EOMilitary

BlackSky Wins Secret Navy Laser Contract

BlackSky imagery of the port of Sevastopol in 2022. Image: BlackSky
BlackSky, which captured this pic of the port of Sevastopol in 2022, was one of the five companies to join the CIC. Image: BlackSky

The US Navy will pay EO company BlackSky ($BKSY) to study how the company’s next-generation satellites can leverage optical communications terminals (OCTs), the company said yesterday. 

The SBIR/STTR funding, from a classified organization, will help the company game out plans to provide intelligence directly to US service members through the Navy’s Project Overmatch and the Pentagon’s Joint All Domain Command and Control (JADC2) architecture. BlackSky is already providing imagery to NGA, NRO, NASA, and other government customers.

The potential ROI is substantial: The company is expecting to achieve a 10x improvement on its current 90-minute or less tasking-to-imagery delivery timeline—which could mean nine minutes between asking for data and receiving it, BlackSky CEO Brian O’Toole told Payload.

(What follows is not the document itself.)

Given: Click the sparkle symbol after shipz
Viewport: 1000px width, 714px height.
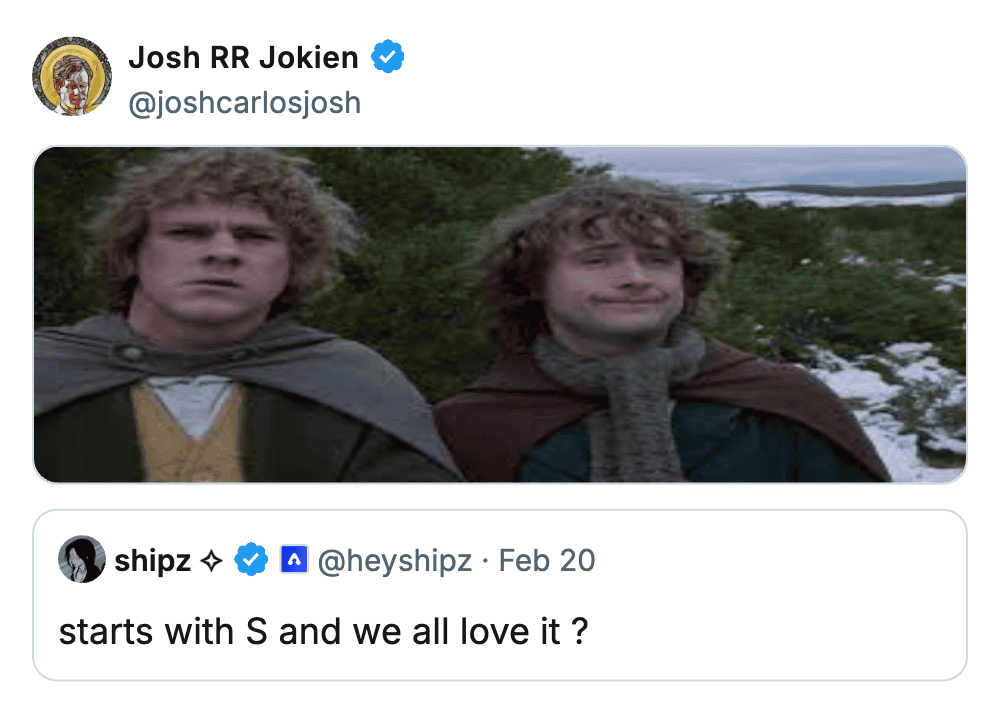Looking at the screenshot, I should (x=212, y=561).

Light speed: The Pentagon’s push to get critical info from space to warfighters as efficiently as possible has turned to lasers as the key medium to transmit lots of data quickly. The Space Development Agency is developing a standard for OCTs as it spins up new, proliferated satellite constellations for reconnaissance, targeting, and communications.

One goal of this program is to explore how BlackSky’s constellation could link directly into SDA’s Transport Layer, a network of communications satellites that will use OCTs, O’Toole said. 

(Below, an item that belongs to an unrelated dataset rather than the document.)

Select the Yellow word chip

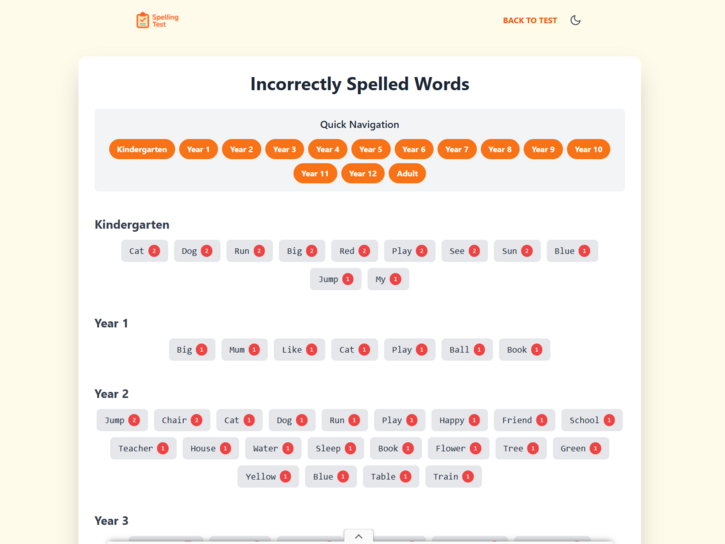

Third Gen’s the Charm: BlackSky announced plans to raise $40M this week by selling 10M shares of common stock, capital that O’Toole said will fund the development of the company’s Gen3 satellites constellation. 

Built by LeoStella, BlackSky’s joint venture with Thales Alenia, the first Gen3 spacecraft is expected to launch on a Rocket Lab Electron rocket this year. 

O’Toole expects to start deploying them regularly in 2025 and into 2026, with a goal of deploying at least twelve of the new spacecraft, which will offer 35-cm resolution optical and short-wave infrared data with an hourly revisit rate.